- A
Deploy the model to a Compute Engine instance and use instance groups.
Why wrong: Compute Engine does not natively scale to zero; you would need to manage instances manually.
- B
Use a custom metric for autoscaling
Why wrong: Custom metrics can be used for scaling but do not enable scale-to-zero by themselves.
- C
Enable autoscaling with minReplicaCount=0
minReplicaCount=0 allows the endpoint to scale to zero when idle.
- D
Set maxReplicaCount to 0
Why wrong: maxReplicaCount=0 would prevent any scaling.
PMLE Serving and Scaling Models Practice Question
This PMLE practice question tests your understanding of serving and scaling models. Read the scenario carefully and evaluate each option against the stated constraints before committing to an answer. After answering, compare your reasoning against the explanation and wrong-answer breakdown below. Once you have made your selection, read the full explanation to reinforce the concept and understand why each distractor is designed to mislead on exam day.
You need to deploy a model to a Vertex AI endpoint that can scale down to zero when there are no requests to minimize costs. Which feature should you enable?
Clue words in this question
Noticing these words before you look at the options changes how you read each choice.
Clue:
"minimum / minimize"Why it matters: Asks for the least resource use — fewest addresses, smallest subnet, lowest overhead. Eliminate over-provisioned options even if they would technically work.
Answer choices
Why each option matters
Answer the question above first, then reveal the full breakdown to understand why each option is right or wrong.
Correct answer & explanation
Enable autoscaling with minReplicaCount=0
Option C is correct because Vertex AI endpoints support autoscaling with a `minReplicaCount` of 0, which allows the endpoint to scale down to zero instances when there are no incoming requests, thereby minimizing costs.
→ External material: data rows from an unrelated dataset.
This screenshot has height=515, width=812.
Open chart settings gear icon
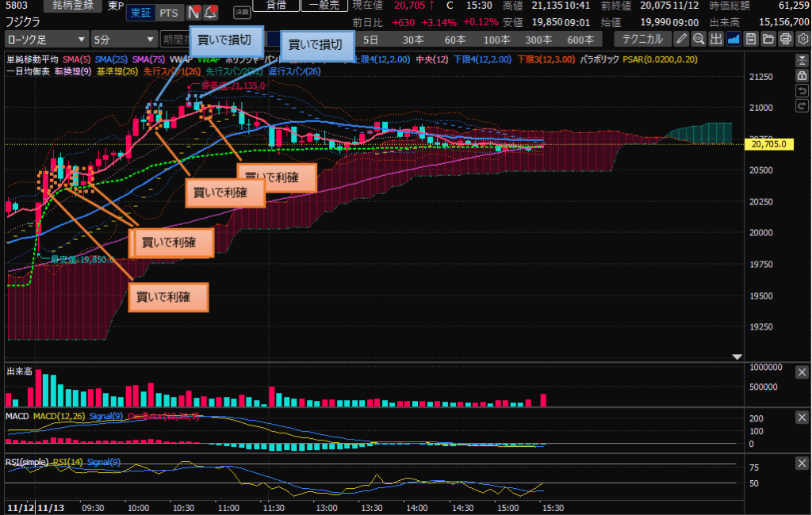pyautogui.click(x=802, y=39)
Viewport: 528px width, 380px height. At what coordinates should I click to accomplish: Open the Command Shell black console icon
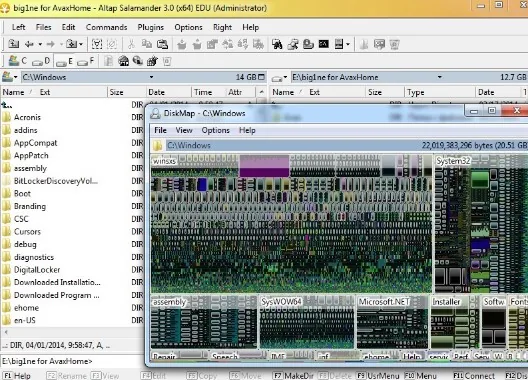(324, 44)
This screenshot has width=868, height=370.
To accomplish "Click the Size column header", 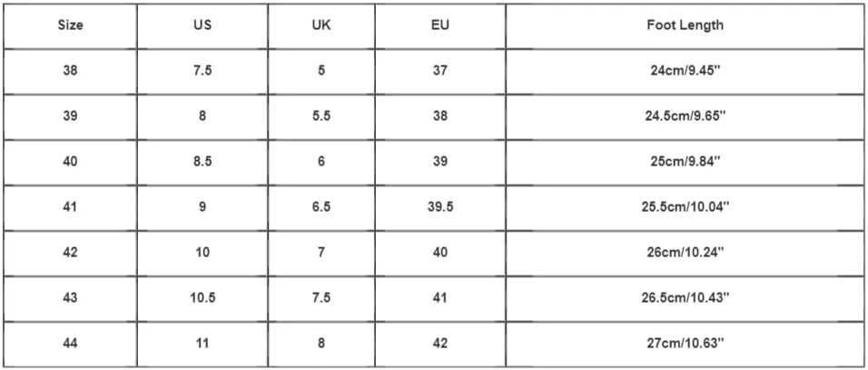I will [70, 26].
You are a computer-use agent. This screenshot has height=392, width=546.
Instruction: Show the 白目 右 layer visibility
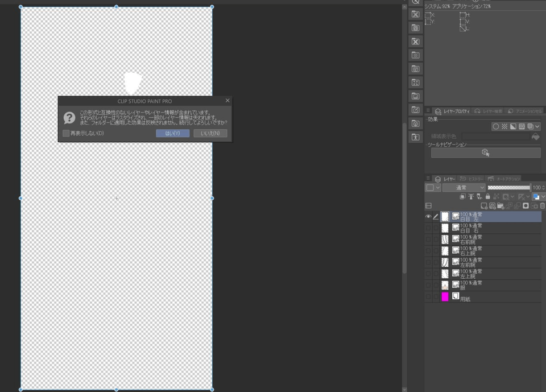428,228
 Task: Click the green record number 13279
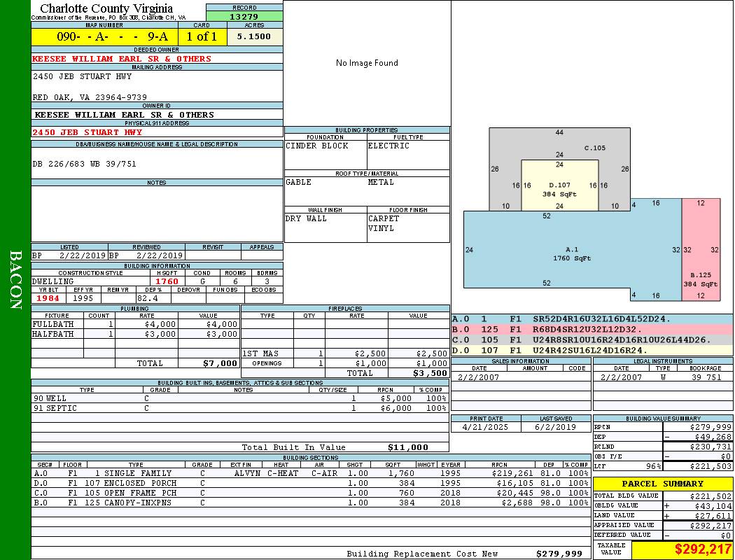click(x=244, y=17)
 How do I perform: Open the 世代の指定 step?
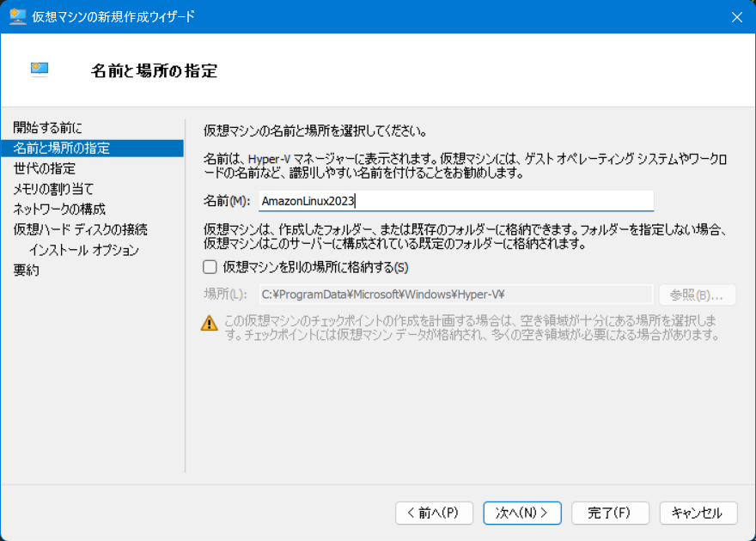45,168
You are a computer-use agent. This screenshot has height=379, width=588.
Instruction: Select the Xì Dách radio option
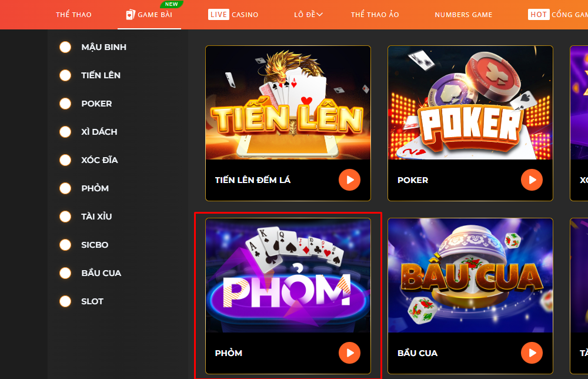(65, 132)
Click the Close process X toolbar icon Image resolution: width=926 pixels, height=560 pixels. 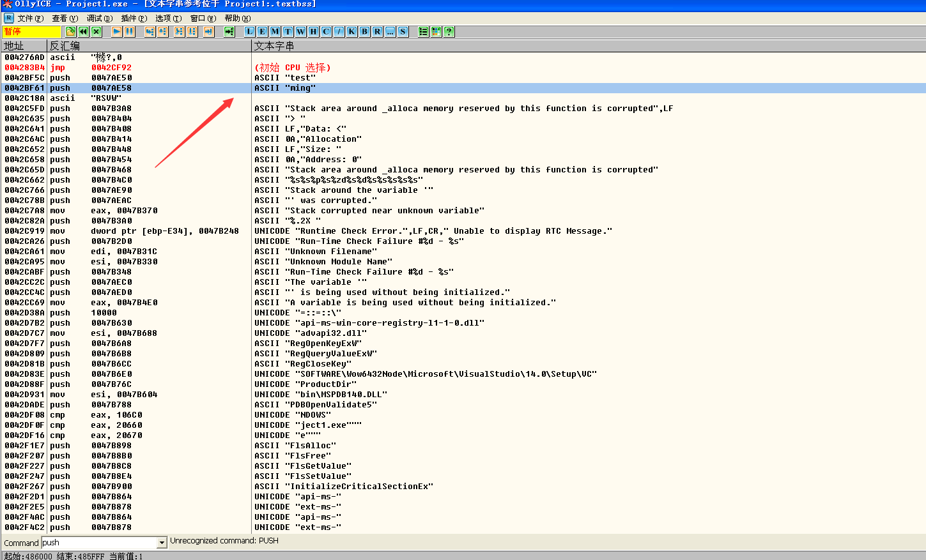click(96, 31)
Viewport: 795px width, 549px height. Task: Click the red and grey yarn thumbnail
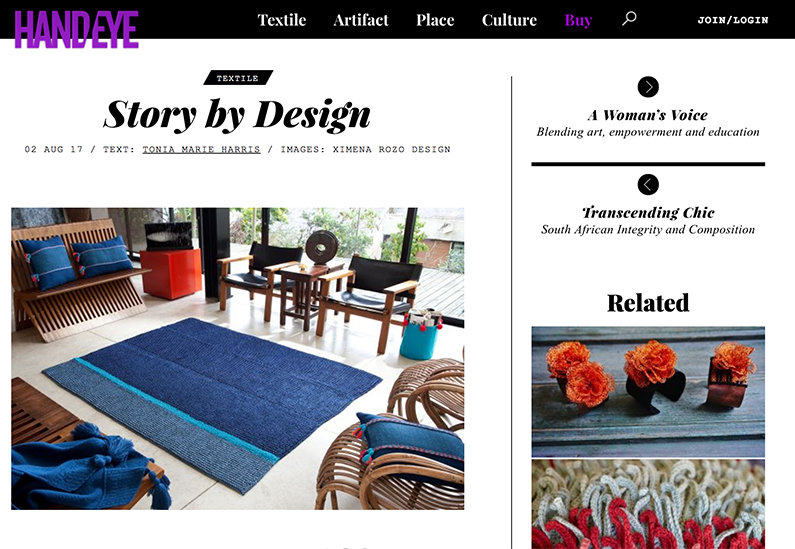click(x=648, y=504)
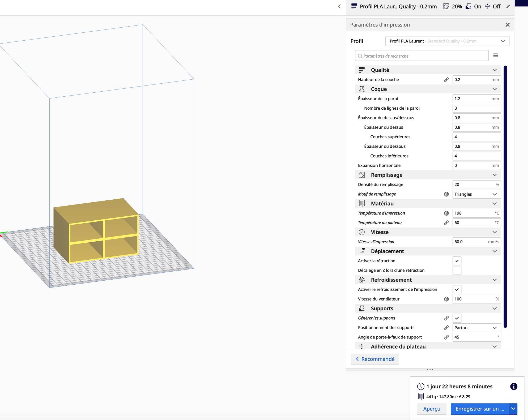
Task: Click the link icon next to Température du plateau
Action: tap(446, 223)
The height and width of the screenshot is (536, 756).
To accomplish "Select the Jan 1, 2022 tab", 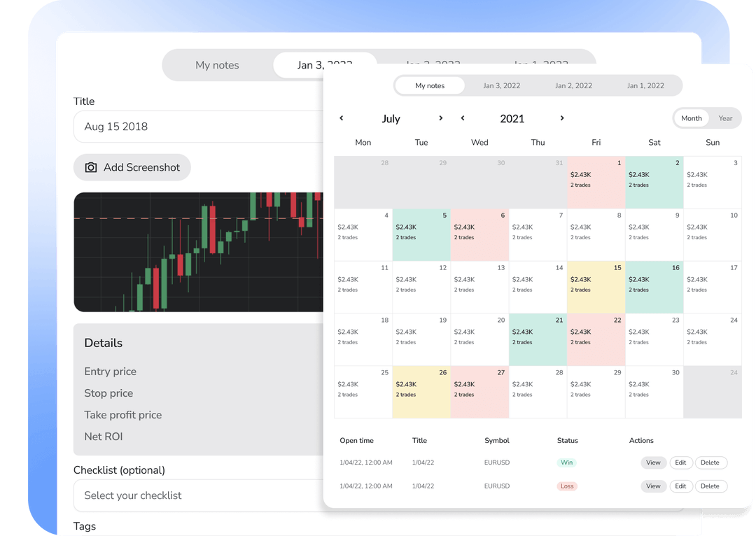I will pos(645,85).
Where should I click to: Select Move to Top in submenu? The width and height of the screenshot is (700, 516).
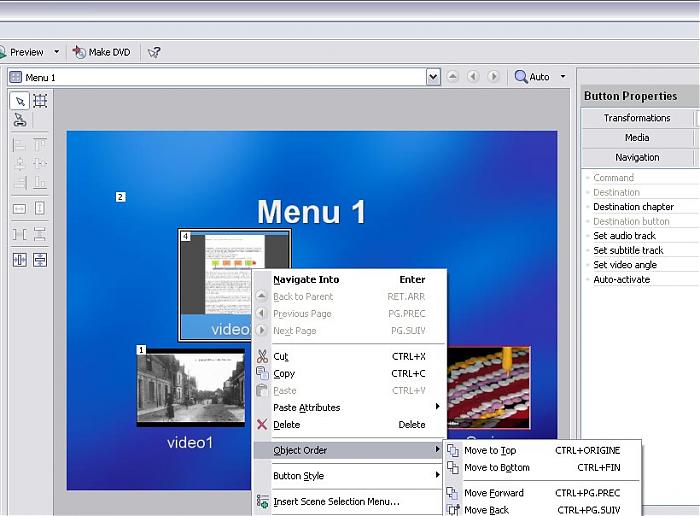[x=490, y=451]
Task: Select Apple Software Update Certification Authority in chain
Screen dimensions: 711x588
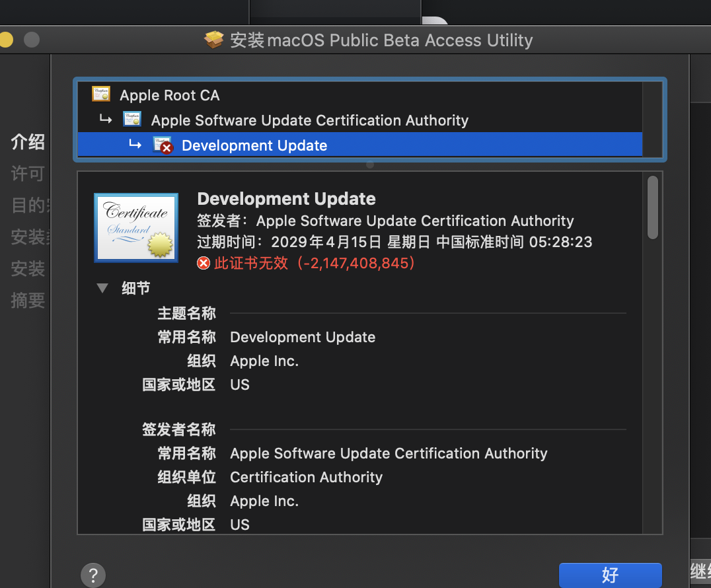Action: coord(309,120)
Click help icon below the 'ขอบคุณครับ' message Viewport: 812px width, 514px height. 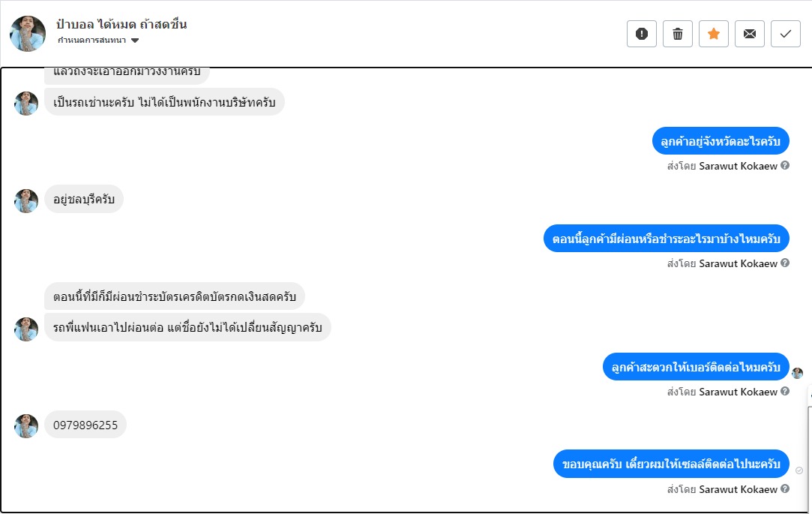(x=785, y=489)
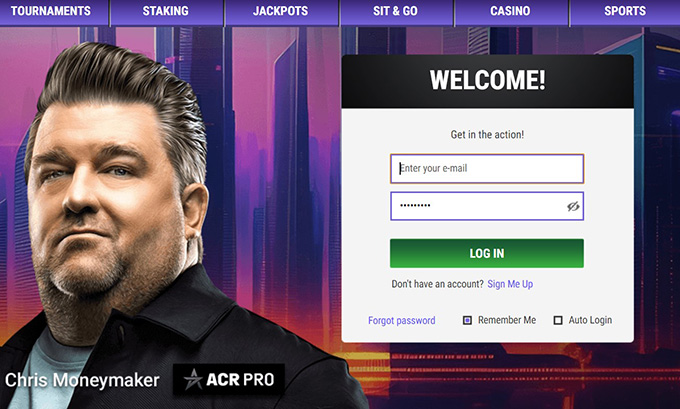Open the Casino section
Screen dimensions: 680x409
(511, 12)
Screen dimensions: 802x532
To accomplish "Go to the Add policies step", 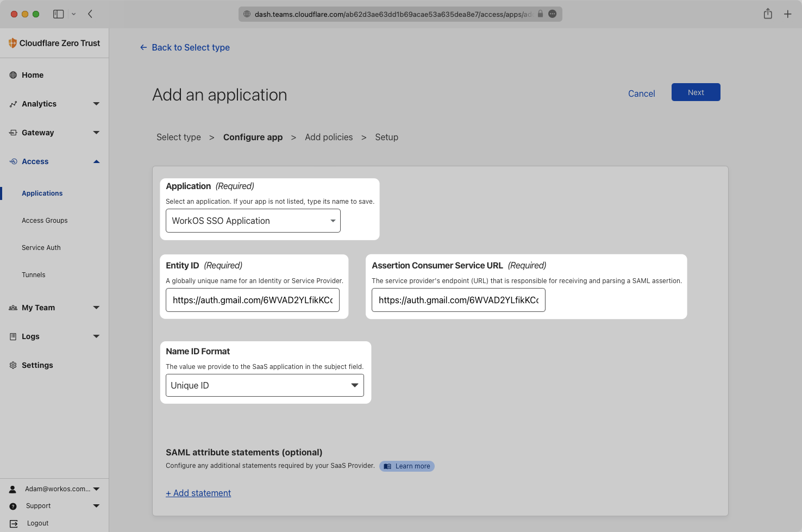I will click(x=329, y=137).
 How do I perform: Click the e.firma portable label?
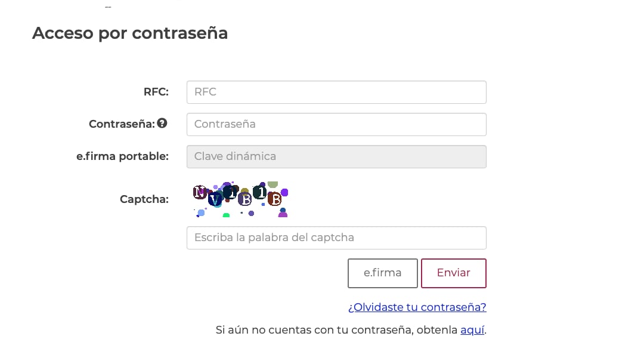click(x=122, y=156)
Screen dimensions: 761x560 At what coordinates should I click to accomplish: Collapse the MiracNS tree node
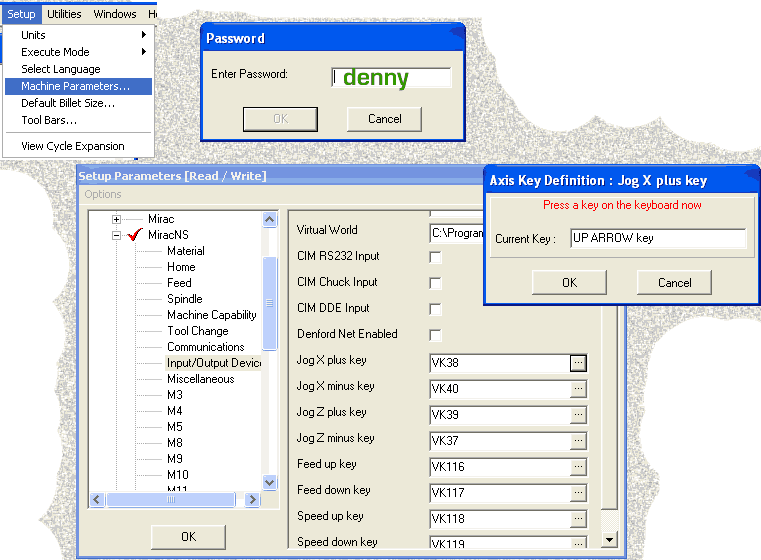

This feature is specifically designed for serverless model serving, where the endpoint automatically scales up from zero when traffic arrives and scales down to zero during idle periods.
Key principle: Answer the scenario, not the keyword: identify the specific constraint before choosing the most familiar-sounding option.
Answer analysis
Option-by-option breakdown
For each option: why learners choose it and why it is or isn't the right answer here.
- ✗
Deploy the model to a Compute Engine instance and use instance groups.
Why it's wrong here
Compute Engine does not natively scale to zero; you would need to manage instances manually.
- ✗
Use a custom metric for autoscaling
Why it's wrong here
Custom metrics can be used for scaling but do not enable scale-to-zero by themselves.
- ✓
Enable autoscaling with minReplicaCount=0
Why this is correct
minReplicaCount=0 allows the endpoint to scale to zero when idle.
Clue confirmation
The clue word "minimum / minimize" in the question point toward this answer.
Related concept
Read the scenario before looking for a memorised answer.
- ✗
Set maxReplicaCount to 0
Why it's wrong here
maxReplicaCount=0 would prevent any scaling.
Common exam traps
Common exam trap: answer the scenario, not the keyword
The trap here is that candidates confuse `minReplicaCount=0` with `maxReplicaCount=0`, thinking that setting the maximum to zero will scale down to zero, but in reality, `maxReplicaCount=0` disables the endpoint entirely, while `minReplicaCount=0` is the correct parameter to allow scaling to zero instances.
Detailed technical explanation
How to think about this question
Under the hood, Vertex AI endpoints use the Knative serving layer, which supports scale-to-zero by setting the `minReplicaCount` to 0, allowing the endpoint to have zero pods when idle. The endpoint's autoscaler monitors request metrics and triggers a cold start when traffic arrives, provisioning a new replica from scratch, which can introduce latency but saves costs during inactivity. In real-world scenarios, this is ideal for batch inference or sporadic traffic patterns, but you must account for cold start latency and ensure your model loads quickly to avoid timeouts.
KKey Concepts to Remember
- Read the scenario before looking for a memorised answer.
- Find the constraint that changes the correct option.
- Eliminate answers that are true in general but not in this case.
TExam Day Tips
- Watch for words such as best, first, most likely and least administrative effort.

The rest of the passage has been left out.